Cumplido el tramite del almuerzo el numeroso grupo se puso de nuevo en marcha y pronto alcanzó la carretera a la altura de Casas de Almansa, que no llega a ser ni siquiera aldea, pues solo se trata de un almacén y corral de ovejas que, precisamente al paso de nuestra expedición, salían a pastorear la yerba de los alrededores.

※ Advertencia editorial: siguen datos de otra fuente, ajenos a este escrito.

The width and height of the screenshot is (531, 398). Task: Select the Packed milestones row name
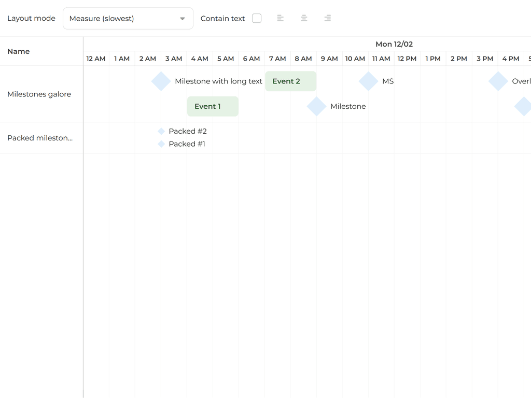coord(40,138)
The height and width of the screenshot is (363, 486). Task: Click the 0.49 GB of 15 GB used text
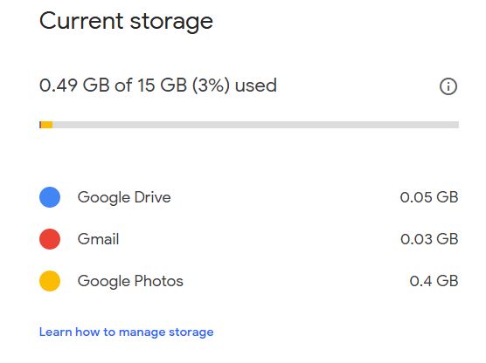coord(158,86)
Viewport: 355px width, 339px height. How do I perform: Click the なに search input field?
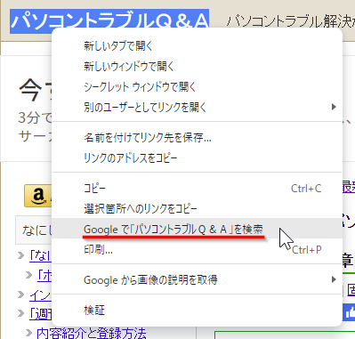pos(34,230)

Un poco mas adelante, a punto ya de dejar la provincia de Murcia y entrar en la de Albacete, nos encontramos, como en años anteriores, con los restos de una antigua calzada romana, compuesta por algunas piedras de enorme tamaño en las que pueden verse aun, muy bien conservadas y nítidas, huellas de rodaduras de algún carro que debía seguir aquella Vía que se extiende desde Cadiz (o Gades, como la llamaban los romanos) hasta la mismísima Roma, centro de aquel Imperio. Y no. No es que un servidor esté especialmente versado sobre Historia de la antigua Roma, sino que esta, y otras muchas anécdotas, forman parte de la extensa explicación que habíamos recibido de nuestro Presidente durante la salida de Alicante horas antes.

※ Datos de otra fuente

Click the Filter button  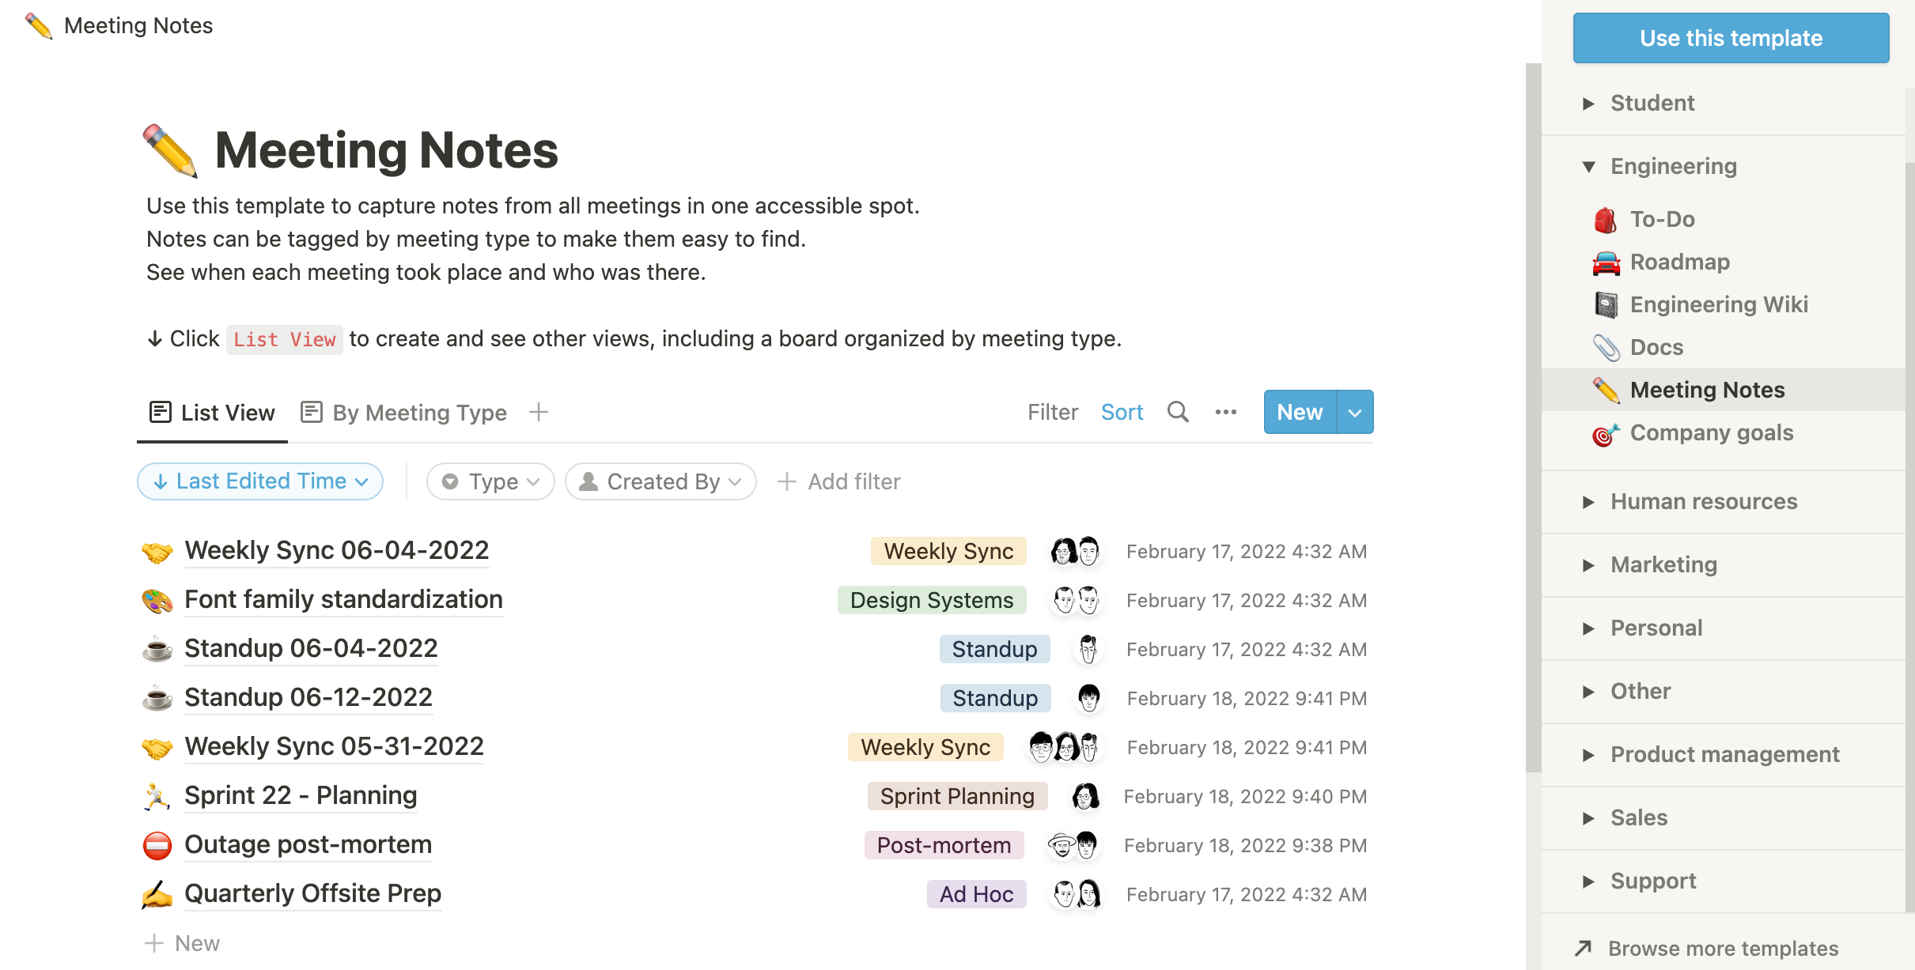pos(1052,412)
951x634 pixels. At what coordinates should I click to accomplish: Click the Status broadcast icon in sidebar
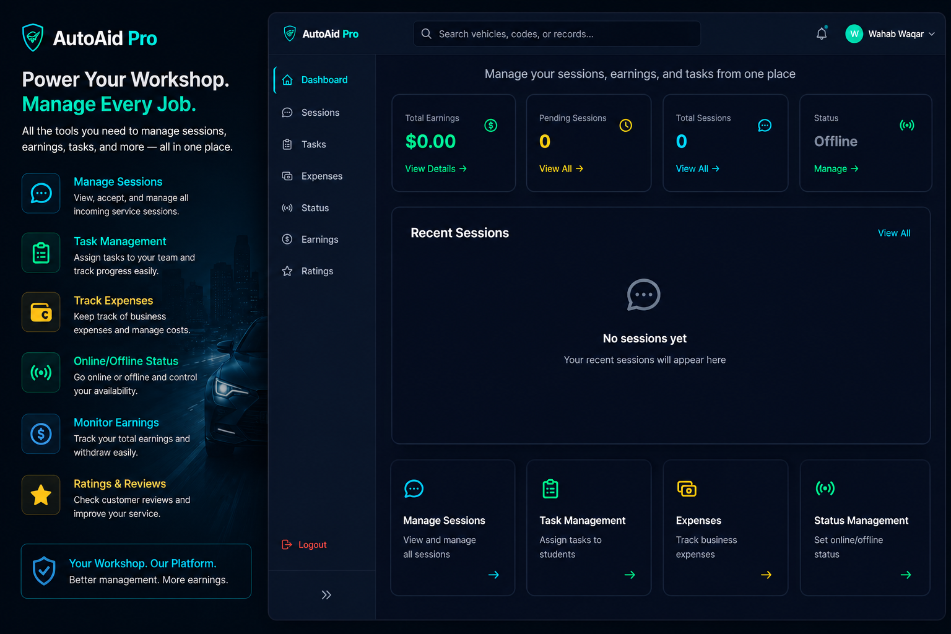tap(287, 208)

Casi a la altura del monolito que marca el lugar del llamado Cerro de los Santos rodeado, como no, de infinidad de vides, cientos de pequeñas cepas distribuidas con un orden y una simetría prodigiosas, el grupo se desvió por una senda a través del monte. Aquella nueva ruta que iniciábamos en aquel momento difería de la habitual, que discurre por una carretera, siempre estrecha y un tanto peligrosa. También el paisaje por aquella nueva ruta cambiaba considerablemente y la monotonía del asfalto, solo rota por una abundante pinada que se encontraba próxima, cambió a monte bajo, con tierra y naturaleza por doquier, de continuas subidas y bajadas, eso si, pero que el peregrino siempre agradece cuando puede elegir y que fue muy del gusto de los expedicionarios conforme se oían los comentarios y conversaciones.

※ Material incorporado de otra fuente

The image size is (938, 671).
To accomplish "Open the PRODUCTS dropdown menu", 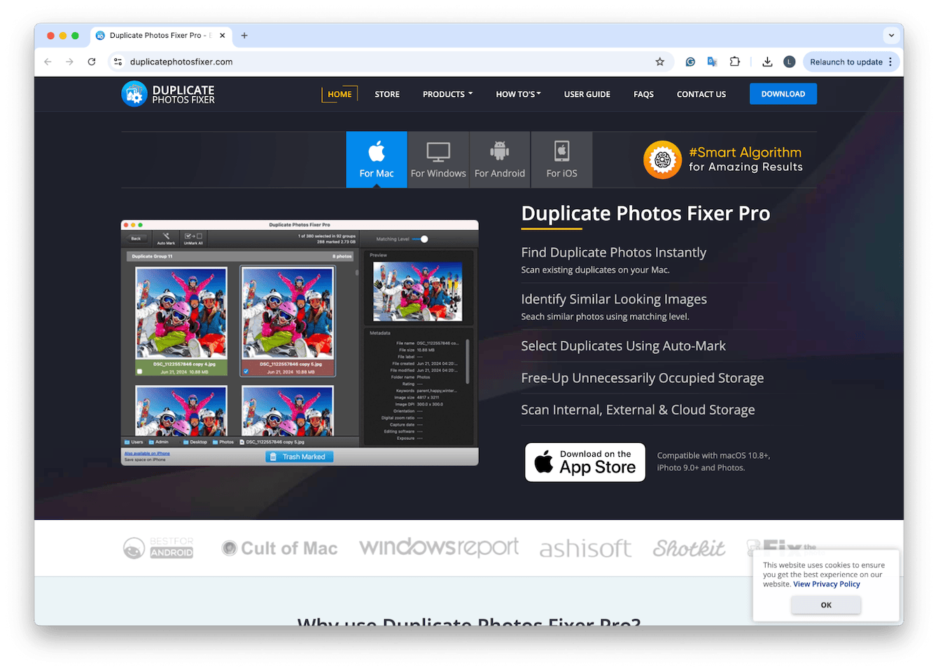I will 447,94.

Aquel sendero, como tobogán o montaña rusa, nos llevó algo mas de hora y media y solo alguna pequeña parada para los típicos reagrupamientos interrumpió la marcha. El ritmo seguía siendo alto a pesar de que las piernas iban acumulando el cansancio. Las conversaciones entre los peregrinos seguían, aunque ya con menor desparpajo, pues el que mas y el que menos, intentaba evitar que las fuerzas marcharan por la boca, como suele decirse. Y de pronto, al salir de un recodo del camino, nos apareció en lontananza, el Castillo de Montealegre. Aun quedaba algo así como una hora, pero el ver a lo lejos el final de la etapa hizo que se renovaran los bríos en la marcha, como si las zancadas se hicieran mas fáciles, y en general, cayendo en la trampa que a veces nos ofrece el Camino de querer vender con antelación la piel del oso, pensar que la cosa está hecha, y creer que la etapa está conclusa solo por tener el pueblo a la vista. Sin embargo, hay que reconocer que la vista, a medida que nos acercábamos a Montealegre, era espectacular y ciertamente bonita, con el sendero recto y a la vista desde aquella altura con la que lo observabamos. Los campos que circundaban la villa, nítidos, claros y de diferentes tonalidades que eran un placer para los ojos y el espíritu.
Un poco antes de llegar a las inmediaciones de la localidad, reagrupamiento general, pues teníamos ya a la vista a las personas que habían salido a recibirnos, y salvo algunas bromas con respecto a que la Banda de Música no se veía entre ellos, la formalidad y la expectación prendió entre "el cuerpo expedicionario" a cuya cabeza, y como manda el mas rancio protocolo, se fueron situando las fuerzas vivas (pero cansadas) de nuestra Asociación.